«Люди, годы, жизнь»

Дико воет Эренбург,
Одобряет Инбер дичь его.
Ни Москва, ни Петербург
Не заменят им Бердичева.

Литературный бес — препоганое существо: просыпается, копошится, щекочет в носу. Не дает жить размеренно и спокойно — капризничает, проказничает, суетится. Торопится, дразнит, искушает.

Много раз мне хотелось написать о воспоминаниях Эренбурга: я читаю их уже лет пять или десять, то откладывая, то снова к ним возвращаясь, но всё время меня останавливала недостаточная, как мне казалось, серьёзность намерений. Не хочется писать о них мимоходом, второпях, спустя рукава, упуская важное и не продумывая каждое слово.

Кажется, не было в Европе первой половины двадцатого века такой заварухи, в которой не поучаствовал бы Эренбург, о которой не написал бы хотя бы пары строк.

Беззаботная довоенная парижская «Ротонда»: Модильяни, Пикассо, Синьяк, Матисс, Сутин, Диего Ривера, Аполлинер, Кокто, Анатоль Франс.

1914 год всё перечеркнул. Послереволюционный Киев Турбиных: говорящие аббревиатуры «К.Л.А.К» (Киевский литературно-артистический клуб), «Х.Л.А.М» (художники, литераторы, артисты, музыканты — хлам, точнее не скажешь).

Некоторые истории будто подсмотрены у Ильфа и Петрова.

В чудесном волошинском Коктебеле не обошлось без безобидного, милого, несуразного приключения: Эренбург был явно менее везучим, чем в меру удачливый литературный плут.

Крестьяне хотели, чтобы я обучил их детей хорошим городским манерам, а я читал ребятам «Крокодила» Чуковского; дома они повторяли: «И какой-то малыш показал ему шиш»; родителям это не нравилось. <…>

Роковыми, однако, оказались занятия лепкой. Я и в этом не хотел стеснять фантазию детей; они притащили домой загадочных зверей, людей с огромными головами, а один мальчишка вылепил рогатого чёрта. Вот тогда-то вмешался поп; он обходил дворы, говорил: «Это жид и большевик, он хочет перегнать детей в дьявольскую веру…» Площадку пришлось закрыть; просуществовала она три или четыре месяца. Не знаю, дала ли она что-нибудь детям, но я иногда приносил домой бутылку молока или несколько яиц.

□ □ □

ПИСЬМЕННОЕ ЗАДАНИЕ 1: Как в тексте о воспоминаниях Эренбурга расшифровано сокращение «К.Л.А.К»?
ПИСЬМЕННОЕ ЗАДАНИЕ 2: Перепишите из текста о воспоминаниях Эренбурга фрагмент, начиная со слов «Кажется, не было» и заканчивая словами «точнее не скажешь).».
ПИСЬМЕННОЕ ЗАДАНИЕ 3: Допишите продолжение текста о воспоминаниях Эренбурга, начиная сразу после его последнего предложения.

□ □ □

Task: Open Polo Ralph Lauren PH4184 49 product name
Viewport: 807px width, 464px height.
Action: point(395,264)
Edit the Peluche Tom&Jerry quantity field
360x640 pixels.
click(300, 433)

□ □ □

ВЫПОЛНЕННОЕ ЗАДАНИЕ 1: Киевский литературно-артистический клуб.

ВЫПОЛНЕННОЕ ЗАДАНИЕ 2:
Кажется, не было в Европе первой половины двадцатого века такой заварухи, в которой не поучаствовал бы Эренбург, о которой не написал бы хотя бы пары строк.

Беззаботная довоенная парижская «Ротонда»: Модильяни, Пикассо, Синьяк, Матисс, Сутин, Диего Ривера, Аполлинер, Кокто, Анатоль Франс.

1914 год всё перечеркнул. Послереволюционный Киев Турбиных: говорящие аббревиатуры «К.Л.А.К» (Киевский литературно-артистический клуб), «Х.Л.А.М» (художники, литераторы, артисты, музыканты — хлам, точнее не скажешь).

ВЫПОЛНЕННОЕ ЗАДАНИЕ 3:
Из солнечного Крыма судьба забросила его в гостеприимный Тбилиси, к Тициану Табидзе и Паоло Яшвили. В Москву оттуда он пробирался в статусе дипкурьера, вместе с Мандельштамом, — очередной забавный эпизод, достойный славы Остапа Бендера.

На станции Минеральные Воды люди неделями ждали посадки. Красноармейцы помогли мне пробиться к вагону; кто-то кричал: «Дипломатический курьер!», но это не действовало. Можно было с таким же успехом кричать «римский пана» или «Шаляпин»… Не помню, как мы всё же очутились в набитом до отказа вагоне. Здесь-то начались мои главные мучения: тюки занимали очень много места, и на них все норовили сесть; я понимал, что от сургучных печатей ничего не останется, и неистово кричал; «Прочь от диппочты!..» Действовали не столько слова, сколько мой голос, преисполненный отчаяния.

Вначале краснофлотец помогал мне отбивать атаки; но вскоре случилось несчастье: на какой-то станции он купил два большущих мешка соли. Проклятая соль снова вмешивалась в мою жизнь.

Краснофлотец теперь оберегал не диппочту, а соль и цинично отгонял всех от мешков: «Это диппочта». Я выглядел самозванцем.

В голодной Москве 1920-х жили Есенин, Таиров, Дуров, Мейерхольд, в ней нечего было есть и не во что было одеваться.

Я снял с себя шинель Акакия Акакиевича, чихнул и начал выть — тогда все поэты выли, даже когда читали нечто веселое. Один спекулянт сочувственно высморкался, двое других не выдержали и ушли. Я получил три тысячи. Мне повезло: несколько дней спустя я набрел на весьма подозрительного гражданина, который предложил мне достать полушубок за семь тысяч рублей. Это было почти даром. Я продал хлебный паёк за две недели и притащил полушубок в «Княжий двор».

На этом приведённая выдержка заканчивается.